Stéphane CAPRON – www.sceneweb.fr
Rencontre avec Clotilde Ramondou et Jean-Chistophe Marti
Pourquoi Clients comme titre du spectacle ?
Clotilde Ramondou : L’édition 2005 avant la mort de Grisélidis Réal s’appelle « Le carnet de bal d’une courtisane » mais sur la première page est écrit le mot clients et il nous a semblé plus juste de l’utiliser comme titre pour le spectacle. Il n’y a aucune adaptation, c’est l’intégrale. Nous l’avons divisé en trois mouvements qui correspondent à chacun des lieder de Franz Schubert chanté par le chœur d’hommes dirigé par Jean-Christophe Marti.

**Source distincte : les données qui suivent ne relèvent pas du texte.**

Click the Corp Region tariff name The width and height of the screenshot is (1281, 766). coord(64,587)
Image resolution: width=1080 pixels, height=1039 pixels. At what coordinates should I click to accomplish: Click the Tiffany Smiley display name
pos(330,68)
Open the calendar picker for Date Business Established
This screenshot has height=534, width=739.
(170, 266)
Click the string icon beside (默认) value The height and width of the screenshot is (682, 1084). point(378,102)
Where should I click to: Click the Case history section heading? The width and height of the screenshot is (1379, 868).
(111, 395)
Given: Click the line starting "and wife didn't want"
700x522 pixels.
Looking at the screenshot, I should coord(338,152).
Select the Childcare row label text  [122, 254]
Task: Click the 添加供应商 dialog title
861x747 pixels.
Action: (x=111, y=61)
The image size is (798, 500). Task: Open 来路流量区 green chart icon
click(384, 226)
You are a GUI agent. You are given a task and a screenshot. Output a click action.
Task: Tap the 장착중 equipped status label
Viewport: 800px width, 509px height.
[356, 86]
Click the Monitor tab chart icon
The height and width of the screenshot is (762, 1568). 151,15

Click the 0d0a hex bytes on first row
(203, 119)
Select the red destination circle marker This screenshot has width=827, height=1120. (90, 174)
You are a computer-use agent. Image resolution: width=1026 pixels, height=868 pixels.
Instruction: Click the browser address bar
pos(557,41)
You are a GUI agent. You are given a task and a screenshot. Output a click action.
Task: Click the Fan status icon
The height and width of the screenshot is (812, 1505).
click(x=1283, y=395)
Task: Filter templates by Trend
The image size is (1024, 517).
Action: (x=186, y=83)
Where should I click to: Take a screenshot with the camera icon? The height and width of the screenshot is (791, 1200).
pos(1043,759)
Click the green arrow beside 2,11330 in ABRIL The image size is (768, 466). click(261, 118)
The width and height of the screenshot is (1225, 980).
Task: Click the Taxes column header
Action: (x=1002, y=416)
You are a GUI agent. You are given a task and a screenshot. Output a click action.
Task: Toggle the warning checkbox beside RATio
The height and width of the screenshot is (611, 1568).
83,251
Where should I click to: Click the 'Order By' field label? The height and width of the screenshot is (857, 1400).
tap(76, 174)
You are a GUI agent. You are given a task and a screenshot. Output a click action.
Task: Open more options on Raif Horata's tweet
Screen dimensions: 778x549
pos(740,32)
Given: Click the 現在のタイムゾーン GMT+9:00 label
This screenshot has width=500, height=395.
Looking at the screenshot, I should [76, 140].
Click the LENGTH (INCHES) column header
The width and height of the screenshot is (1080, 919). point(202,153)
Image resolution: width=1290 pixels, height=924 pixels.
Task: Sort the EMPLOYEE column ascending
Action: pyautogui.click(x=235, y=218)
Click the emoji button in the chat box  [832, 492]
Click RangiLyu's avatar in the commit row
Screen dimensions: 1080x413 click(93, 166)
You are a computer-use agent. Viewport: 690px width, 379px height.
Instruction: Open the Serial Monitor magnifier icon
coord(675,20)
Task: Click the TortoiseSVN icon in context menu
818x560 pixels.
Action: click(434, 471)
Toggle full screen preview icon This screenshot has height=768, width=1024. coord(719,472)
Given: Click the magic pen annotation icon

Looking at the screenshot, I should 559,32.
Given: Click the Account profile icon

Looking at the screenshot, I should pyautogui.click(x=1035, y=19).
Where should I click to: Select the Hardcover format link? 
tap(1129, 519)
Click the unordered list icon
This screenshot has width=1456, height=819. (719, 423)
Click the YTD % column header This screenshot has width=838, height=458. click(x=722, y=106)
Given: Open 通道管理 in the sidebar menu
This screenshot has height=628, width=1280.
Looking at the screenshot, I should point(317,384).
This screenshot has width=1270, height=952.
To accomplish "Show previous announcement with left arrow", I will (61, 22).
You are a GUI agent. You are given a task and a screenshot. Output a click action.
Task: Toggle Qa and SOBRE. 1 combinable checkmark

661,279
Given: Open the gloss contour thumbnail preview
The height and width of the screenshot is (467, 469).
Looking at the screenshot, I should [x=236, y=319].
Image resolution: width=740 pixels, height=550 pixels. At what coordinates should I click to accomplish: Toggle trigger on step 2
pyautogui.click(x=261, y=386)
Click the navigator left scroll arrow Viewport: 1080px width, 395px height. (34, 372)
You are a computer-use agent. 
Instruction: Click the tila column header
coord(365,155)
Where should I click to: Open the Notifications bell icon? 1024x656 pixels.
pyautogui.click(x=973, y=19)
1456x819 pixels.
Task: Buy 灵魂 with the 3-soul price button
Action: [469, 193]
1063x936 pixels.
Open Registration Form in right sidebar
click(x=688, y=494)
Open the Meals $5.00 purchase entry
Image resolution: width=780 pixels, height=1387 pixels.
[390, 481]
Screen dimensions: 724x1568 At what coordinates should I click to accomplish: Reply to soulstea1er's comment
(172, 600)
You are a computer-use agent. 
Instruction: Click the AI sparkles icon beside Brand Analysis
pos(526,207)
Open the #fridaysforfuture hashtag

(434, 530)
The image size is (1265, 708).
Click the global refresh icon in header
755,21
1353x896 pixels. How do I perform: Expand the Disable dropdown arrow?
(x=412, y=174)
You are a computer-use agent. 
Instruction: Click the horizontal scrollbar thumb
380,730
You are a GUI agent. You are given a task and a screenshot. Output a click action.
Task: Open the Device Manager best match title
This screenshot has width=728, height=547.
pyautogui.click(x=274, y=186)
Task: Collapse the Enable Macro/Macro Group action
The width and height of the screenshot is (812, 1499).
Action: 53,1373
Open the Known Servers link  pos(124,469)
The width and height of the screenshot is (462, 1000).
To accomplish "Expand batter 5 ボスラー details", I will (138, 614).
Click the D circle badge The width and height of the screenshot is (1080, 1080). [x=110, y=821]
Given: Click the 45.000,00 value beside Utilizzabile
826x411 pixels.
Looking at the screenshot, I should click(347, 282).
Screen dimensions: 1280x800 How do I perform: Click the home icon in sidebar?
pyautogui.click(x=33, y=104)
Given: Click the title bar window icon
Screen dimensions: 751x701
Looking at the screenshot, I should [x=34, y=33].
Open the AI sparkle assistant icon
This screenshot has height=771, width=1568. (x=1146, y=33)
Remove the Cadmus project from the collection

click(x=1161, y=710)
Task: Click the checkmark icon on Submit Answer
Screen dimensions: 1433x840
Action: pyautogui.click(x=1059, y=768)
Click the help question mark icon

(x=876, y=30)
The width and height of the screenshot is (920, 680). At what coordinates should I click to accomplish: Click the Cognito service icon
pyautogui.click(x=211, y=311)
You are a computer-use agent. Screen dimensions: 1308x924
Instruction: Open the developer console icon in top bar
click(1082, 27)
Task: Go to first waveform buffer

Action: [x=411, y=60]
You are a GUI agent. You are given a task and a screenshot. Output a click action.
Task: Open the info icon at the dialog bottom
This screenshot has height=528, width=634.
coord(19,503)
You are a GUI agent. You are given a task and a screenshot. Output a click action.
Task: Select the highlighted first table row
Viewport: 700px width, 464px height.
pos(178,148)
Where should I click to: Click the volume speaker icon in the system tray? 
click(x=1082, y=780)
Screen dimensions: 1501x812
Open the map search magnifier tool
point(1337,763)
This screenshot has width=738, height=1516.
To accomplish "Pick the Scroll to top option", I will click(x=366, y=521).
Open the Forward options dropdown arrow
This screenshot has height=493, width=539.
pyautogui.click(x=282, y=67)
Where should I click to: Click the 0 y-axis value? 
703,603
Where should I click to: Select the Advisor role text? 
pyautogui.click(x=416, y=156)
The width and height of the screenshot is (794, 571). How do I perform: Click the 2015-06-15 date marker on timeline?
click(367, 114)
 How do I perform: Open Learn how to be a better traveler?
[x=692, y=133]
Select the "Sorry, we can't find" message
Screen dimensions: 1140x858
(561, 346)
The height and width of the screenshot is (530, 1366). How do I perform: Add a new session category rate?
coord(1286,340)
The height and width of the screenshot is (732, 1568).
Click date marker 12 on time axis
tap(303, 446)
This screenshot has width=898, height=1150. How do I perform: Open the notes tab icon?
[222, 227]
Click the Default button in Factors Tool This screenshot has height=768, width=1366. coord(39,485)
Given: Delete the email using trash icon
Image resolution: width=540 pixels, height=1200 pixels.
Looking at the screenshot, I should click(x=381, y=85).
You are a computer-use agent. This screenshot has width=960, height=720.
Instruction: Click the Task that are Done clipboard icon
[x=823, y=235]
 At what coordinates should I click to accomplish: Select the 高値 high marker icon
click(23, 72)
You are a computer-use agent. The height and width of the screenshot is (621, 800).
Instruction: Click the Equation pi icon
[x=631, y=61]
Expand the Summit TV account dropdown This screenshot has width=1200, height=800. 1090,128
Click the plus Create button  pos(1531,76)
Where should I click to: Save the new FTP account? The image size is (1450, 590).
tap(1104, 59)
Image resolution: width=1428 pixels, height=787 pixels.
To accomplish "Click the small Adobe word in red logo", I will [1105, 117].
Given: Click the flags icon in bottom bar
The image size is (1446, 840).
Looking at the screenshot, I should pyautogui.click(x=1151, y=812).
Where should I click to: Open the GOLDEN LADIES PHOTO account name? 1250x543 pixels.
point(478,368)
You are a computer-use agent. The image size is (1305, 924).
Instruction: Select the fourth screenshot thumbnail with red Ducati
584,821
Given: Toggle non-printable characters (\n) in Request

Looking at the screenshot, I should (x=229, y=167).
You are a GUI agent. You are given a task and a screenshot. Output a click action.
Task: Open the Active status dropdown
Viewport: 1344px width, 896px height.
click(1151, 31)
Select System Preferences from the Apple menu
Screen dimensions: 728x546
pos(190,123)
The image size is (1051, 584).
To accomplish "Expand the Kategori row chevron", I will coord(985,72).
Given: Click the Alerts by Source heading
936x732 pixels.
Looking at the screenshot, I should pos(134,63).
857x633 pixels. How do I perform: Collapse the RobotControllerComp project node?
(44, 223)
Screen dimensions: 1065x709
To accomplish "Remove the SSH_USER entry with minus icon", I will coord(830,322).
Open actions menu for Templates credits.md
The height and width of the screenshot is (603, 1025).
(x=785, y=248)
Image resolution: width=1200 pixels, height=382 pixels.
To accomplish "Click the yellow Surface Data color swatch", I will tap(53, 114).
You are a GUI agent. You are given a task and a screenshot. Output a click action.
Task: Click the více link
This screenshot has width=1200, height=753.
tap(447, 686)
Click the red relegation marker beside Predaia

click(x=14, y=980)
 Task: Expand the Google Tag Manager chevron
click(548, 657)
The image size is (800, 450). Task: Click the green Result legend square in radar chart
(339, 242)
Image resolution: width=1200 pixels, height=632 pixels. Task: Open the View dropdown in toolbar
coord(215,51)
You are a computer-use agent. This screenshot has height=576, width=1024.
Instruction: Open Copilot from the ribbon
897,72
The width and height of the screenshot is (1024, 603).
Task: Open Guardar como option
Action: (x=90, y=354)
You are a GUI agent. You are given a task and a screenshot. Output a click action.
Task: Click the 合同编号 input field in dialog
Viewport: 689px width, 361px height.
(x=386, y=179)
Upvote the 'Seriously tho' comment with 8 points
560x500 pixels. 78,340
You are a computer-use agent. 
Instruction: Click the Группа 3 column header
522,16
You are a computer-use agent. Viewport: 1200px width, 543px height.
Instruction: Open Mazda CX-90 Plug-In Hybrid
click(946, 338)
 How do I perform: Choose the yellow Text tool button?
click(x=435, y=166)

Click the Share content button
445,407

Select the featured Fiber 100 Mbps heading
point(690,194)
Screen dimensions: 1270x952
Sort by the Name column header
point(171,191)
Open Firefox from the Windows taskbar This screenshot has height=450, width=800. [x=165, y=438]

Dans ce carnet, elle fait très peu de commentaires, elle fait une énumération de ses clients, mais elle ne les juge pas
CR : Il m’a semblé que sur l’ensemble du carnet, comme ce sont des clients réguliers, comme ce n’est pas un texte sur la prostitution, il me semble que cela permet de rentrer dans l’intimité des passes, d’avoir un portrait des hommes, de la sexualité masculine. Il y a des convergences, des dissemblances, il y a des hommes de tous milieux sociaux, de tous âges, qui ont tout type de corps. Je ne voulais pas le faire toute seule. C’est important que des hommes m’entourent. On oublie qu’il y a des clients, on attaque les prostitués, maintenant on va aussi attaquer les hommes, il est question de les pénaliser en France. La prostitution pratiquée par Grisélidis et par ses amies en Suisse a permis d’obtenir un statut de relations sexuelles entre adultes consentants. Il y a une éthique des relations dans le carnet, on l’entend. Je ressens comme une sorte de compagnonnage qui va à l’encontre de beaucoup de clichés sur la prostitution. Quand la prostituée travaille dans de bonnes conditions, elle est la maitresse de la passe. Elle est la maitresse du contrat.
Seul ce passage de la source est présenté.